Она как наяву видела картину их общей радости и дружеского чаепития, и испытывала чувство стыда от несправедливых обвинений в адрес следователя. Ах, если бы мечты оптимистов всегда сбывались?!
Хромов встретил женщину откровенно враждебно. Он пребывал в скверном расположении духа, вызванном вечерними событиями. Еще бы, как гром с неба, в конце рабочего дня в отдел свалилась внезапная проверка из Главка. Группа в составе трех человек интересовалась качеством ведения следственных мероприятий. Они деловито расположились в кабинетах следователей и начали методично вынимать из них души.
Хромову попался самый неприятный проверяющий. Мужик лет, за сорок с хвостиком, оказался въедливым педантом, придирчиво изучающим, мягко скажем, недобросовестно отработанные дела. Как назло, одним из первых ему попалось дело старушки. Внимательно ознакомившись с каждым документом, проверяющий колючим, немного жутковатым взглядом вцепился в следователя.
— Я не понимаю, старший лейтенант, вы сколько в следствии работаете? — жестко спросил он.
— Четвертый год, — срывающимся голосом ответил проверяемый, — что-то не так?
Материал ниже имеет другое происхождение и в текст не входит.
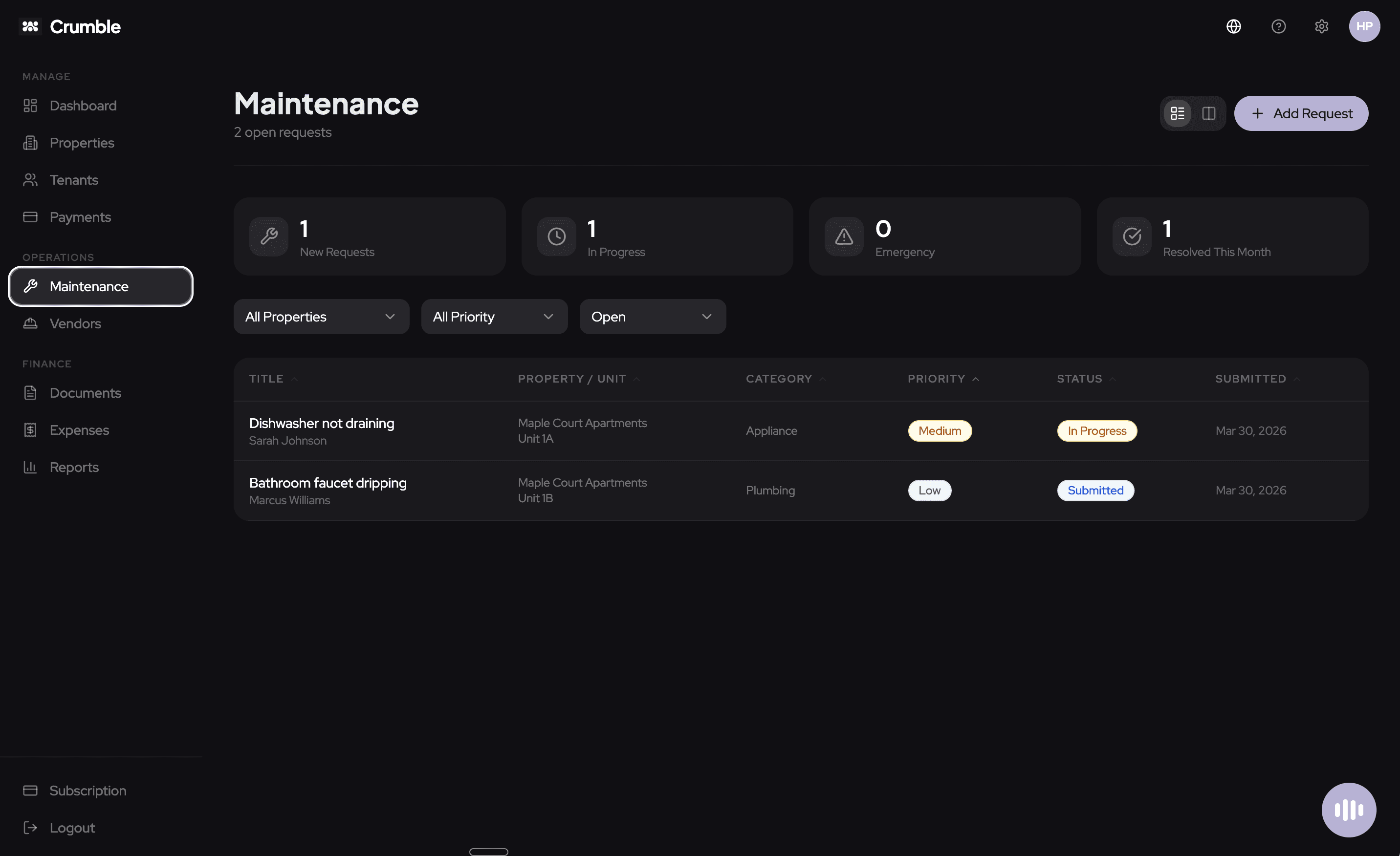The image size is (1400, 856).
Task: Open settings via the gear icon
Action: tap(1322, 26)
— Да тут все не так! От чего же вы из потерпевшей душу вынимаете? Что это за справки? — он начал раскладывать перед покрасневшим следователем, надуманные Хромовым «документы».
— Вот идиот, — сам себе мысленно сказал Хромов, — какого хрена я этот бред в дело положил?
Он понимал, что «запахло жареным». Конечно, если бы у него был хотя бы час времени, он произвел бы полную зачистку всех скользких дел. Обычно про проверки знали заранее, как минимум за несколько дней, которых хватало для приведения документов в порядок. Но такая внезапная проверка была у Хромова впервые. За свою недолгую службу этот человек толком ничего не сделал и не добился. Зато он успел привыкнуть к безнаказанности, практически ничего не опасался и вел себя с особым высокомерием.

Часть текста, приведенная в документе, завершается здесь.